Abstract An intact immune system is critical for survival of hosts chronically infected with T. gondii. We observe clusters of immune cells surrounding regions of free parasite within brain tissue. Many of these cells are monocyte-derived and have parasite-limiting capacity, but the initial cues which instruct their proximity to parasite are not well understood. One potential mechanism of broad relevance is the incitement of damage. We explored the importance of IL-33, a protein released upon cell damage, in the recruitment of monocytes in our model.

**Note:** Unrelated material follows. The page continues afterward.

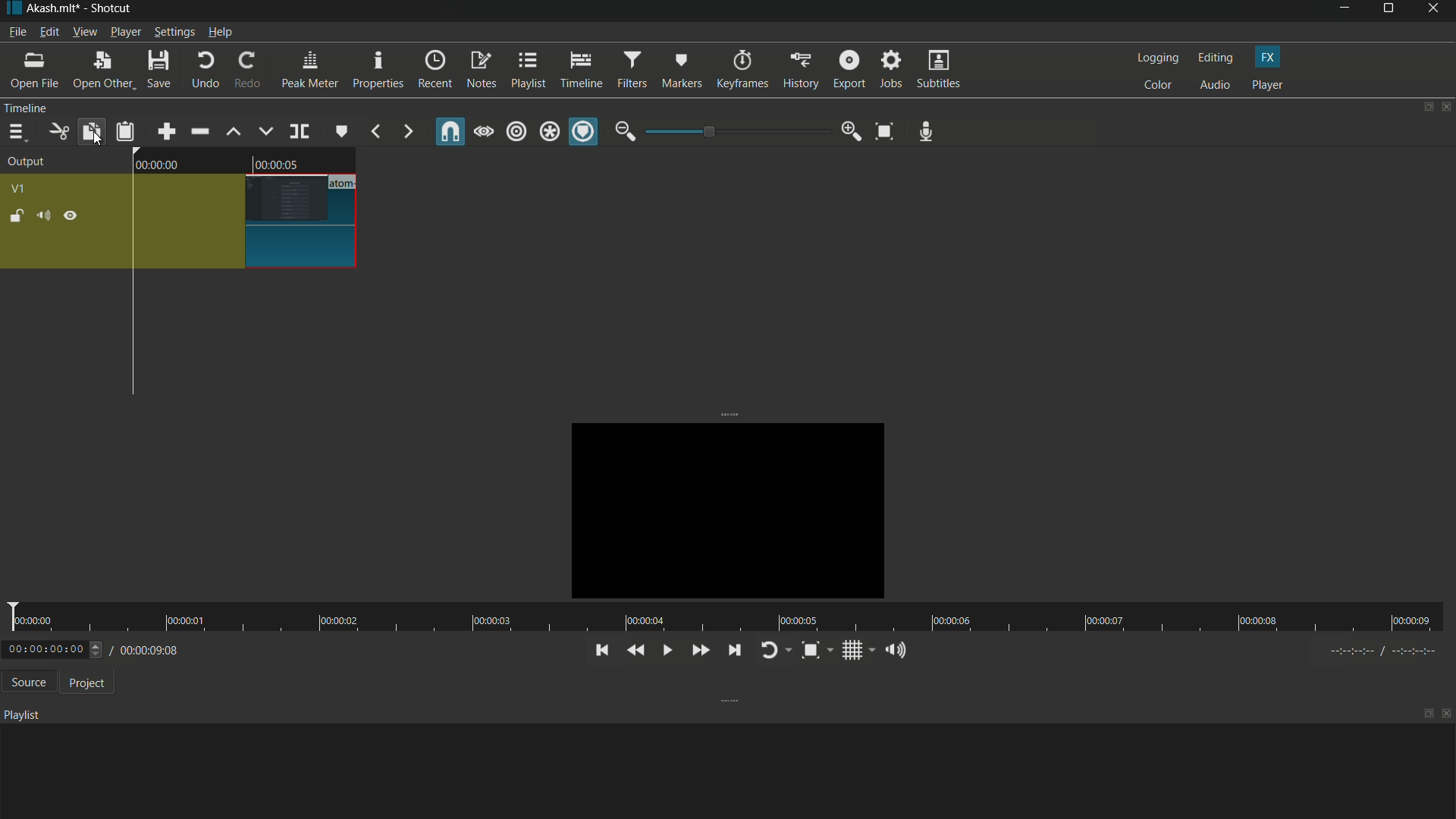  Describe the element at coordinates (722, 617) in the screenshot. I see `time` at that location.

We found IL-33 to be expressed by oligodendrocytes during T. gondii infection, and observed regions of oligodendrocyte loss in infected mouse and human brain tissue, implying ample opportunity for IL-33 release. Upon infection, induction of the monocyte chemoattractant, CCL2, was dependent on IL-33 signaling, as visualized using CCL2-mcherry reporter mice. CCL2 signal was focal and expressed by astrocytes surrounding immune cell foci. The concept that IL-33 could be acting on astrocytes directly was supported by bone marrow chimeras which implicated a radio-resistant responder to IL-33. In alignment with CCL2 induction, IL-33 was required for infiltration of monocyte-derived myeloid cells, and expansion of focal myeloid cell-derived iNOS, an anti-parasitic mechanism crucial for survival during chronic infection. Consequently, intact IL-33 signaling was necessary for control of brain parasite burden. These results expand our knowledge of alarmin signaling in the brain, an environment which is likely unique to the periphery in immune response initiation due to the structural challenge of the BBB, and demonstrate the importance of one damage signal in focal control of T. gondii infection.